De son côté, M. Pipat a déclaré que le NESDB avait traité le sujet des revenus, sans répondre aux questions soulevées dans le rapport de Crédit Suisse, qui porte sur les richesses.
La richesse comprend les revenus, l’épargne et la propriété de terrains, maisons, d’actions et d’autres actifs. Par contre, le revenu ne comprend que des rentrées d’argent.
Selon lui, les personnes qui disposent de revenus supérieurs à la moyenne possèdent généralement plus d’actifs. Par contre, celles qui ont de faibles revenus n’en possèdent que peu ou pas du tout, car certaines dépensent l’essentiel pour subvenir à leurs besoins.
« Comme la Thaïlande n’a pas d’organisation pour collecter des données sur la répartition des richesses, nous devons compter sur le Crédit Suisse. Pourtant, les informations collectées par le Crédit Suisse ne sont pas totalement actualisées », a ajouté M. Pipat.
« Nous ne devrions pas nous concentrer sur qui a raison ou tort, mais plutôt nous attacher à résoudre le problème d’une société inégale. Sinon, nous manquerons l’occasion d’y remédier », a-t-il déclaré.
Susciter une prise de conscience sur les inégalités en Thaïlande
Le côté positif de ce débat est que le rapport de Crédit Suisse a fait prendre conscience du problème à l’approche des élections nationales du 24 février prochain Cela offre aux politiciens une occasion parfaite de trouver des solutions et de les présenter aux électeurs, a déclaré M. Pipat.
Il a ajouté que le Gouvernement actuel n’en a pas fait assez pour régler ce problème.

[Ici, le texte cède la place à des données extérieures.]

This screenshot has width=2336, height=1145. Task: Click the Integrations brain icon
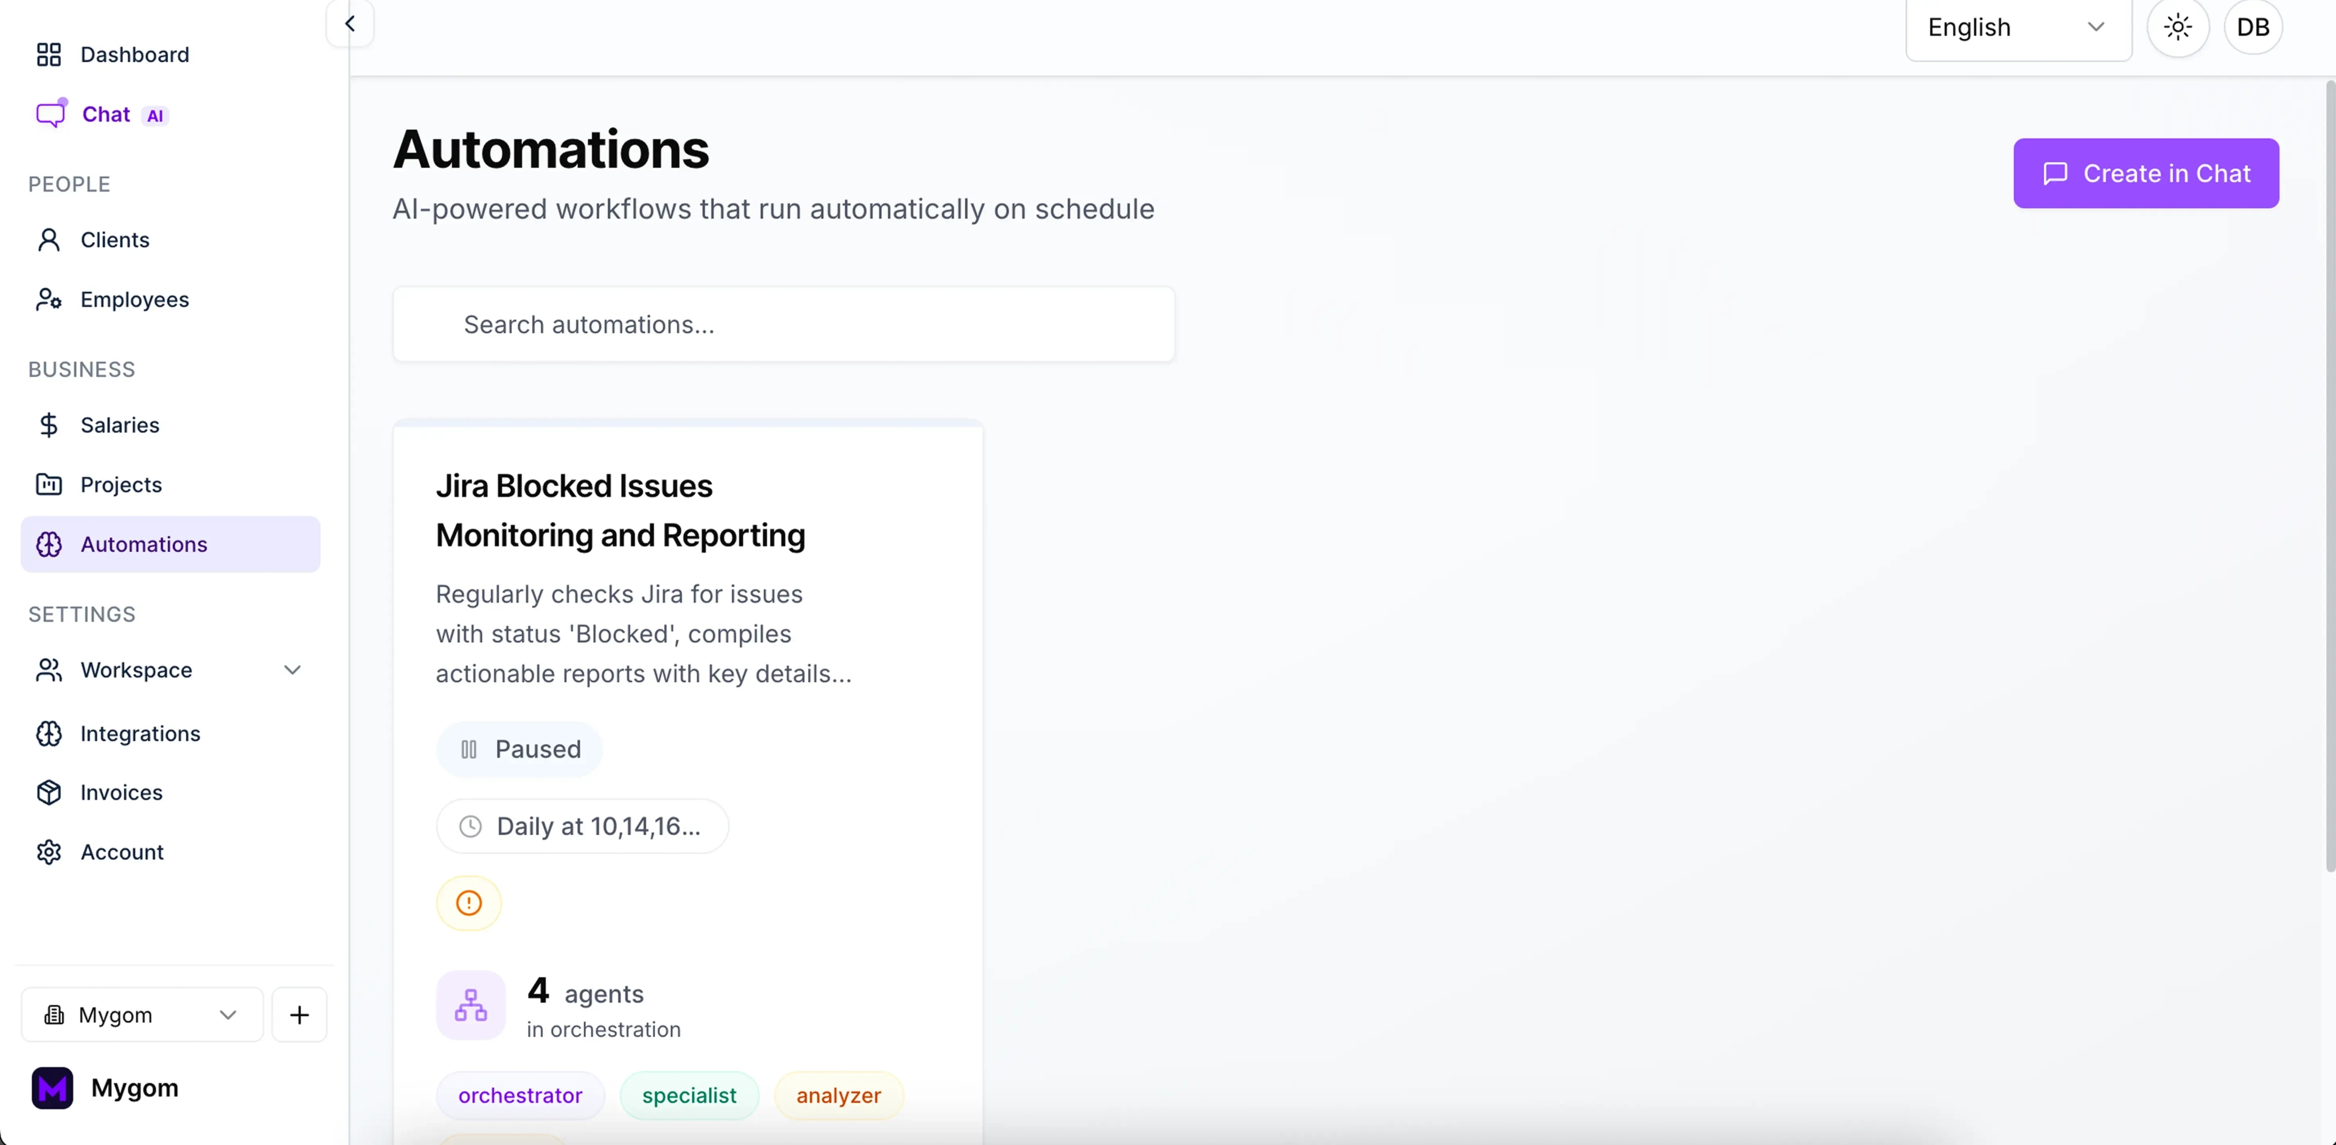click(x=49, y=733)
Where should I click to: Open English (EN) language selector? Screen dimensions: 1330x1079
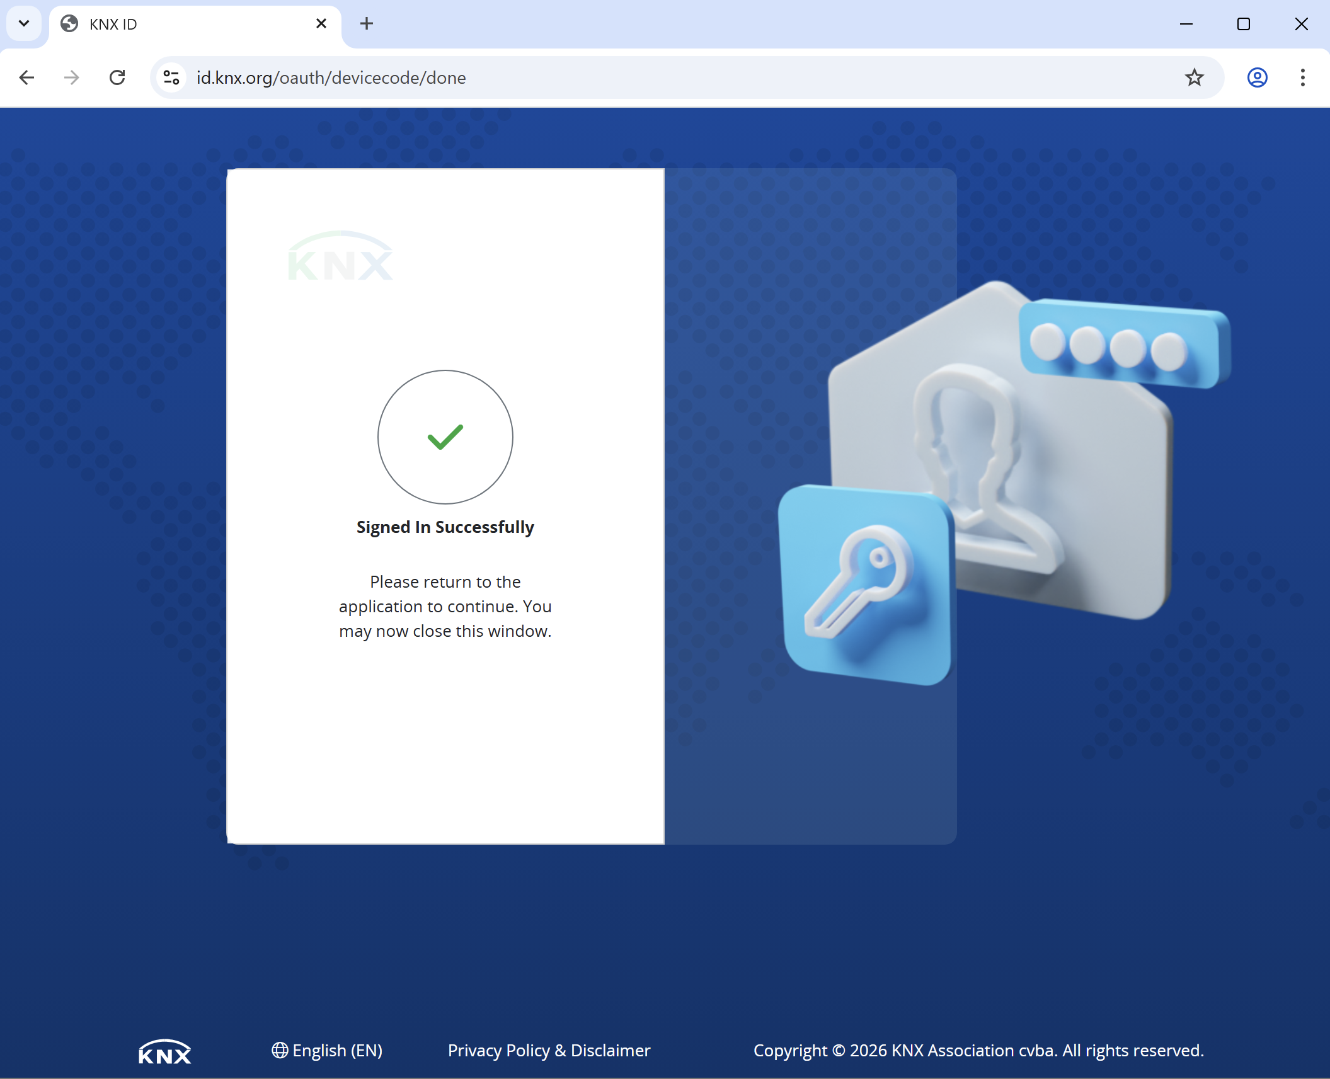point(327,1051)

Bien sûr, il a lancé un système de carte d’aide sociale pour les populations disposant de faibles revenus, mais qu’en est-il des autres groupes, a-t-il questionné.
En outre, a-t-il dit, le Gouvernement doit réformer l’éducation pour que tout le monde puisse avoir accès à un enseignement de haute qualité.
Pairoj Vongvipanond, économiste indépendant, a quant à lui déclaré que les deux parties étaient dans le vrai. « La conclusion est que nous sommes l’un des pays les plus inégalitaires ».
Il a imputé ces inégalités au Gouvernement actuel, qui n’a pas réussi à résoudre le problème des monopoles et n’a pas réformé la structure fiscale. Le Gouvernement ne perçoit pratiquement pas d’impôts auprès des plus fortunés et la nouvelle taxe foncière a été atténuée par des exonérations fiscales, telles que le prélèvement d’impôts uniquement sur les propriétés dont la valeur dépasse les 50 millions de bahts (environ 1,25 million d’euros).
M. Pairoj a également attribué les inégalités importantes à un affaiblissement de la démocratie, affirmant que quelques membres de l’élite de la société contrôlent la politique, ce qui aboutit à un monopole économique.
« Les sociétés européennes sont plus égalitaires grâce à l’interaction de longue date entre capitalisme et démocratisation », a-t-il déclaré, ajoutant qu’il espérait que les nouveaux dirigeants politiques, tels que Thanathorn Juangroongruangkit et Piyabutr Saengkanokkul du parti Future Forward (En Avant l’Avenir), oseraient prendre de nouvelles initiatives.
« Ces deux hommes sont conscients des causes de la répartition inégale des richesses et des revenus en Thaïlande », a-t-il déclaré.
En réponse à ce débat, Thanathorn a expliqué qu’il était attristé que le Gouvernement ait balayé ce rapport, qui souligne les graves inégalités dans le pays.
« Je pense que le Gouvernement se défend et défend les capitalistes géants qui le défendent. Tout le monde sait que les dictateurs et les oligarques se soutiennent les uns les autres », a-t-il affirmé.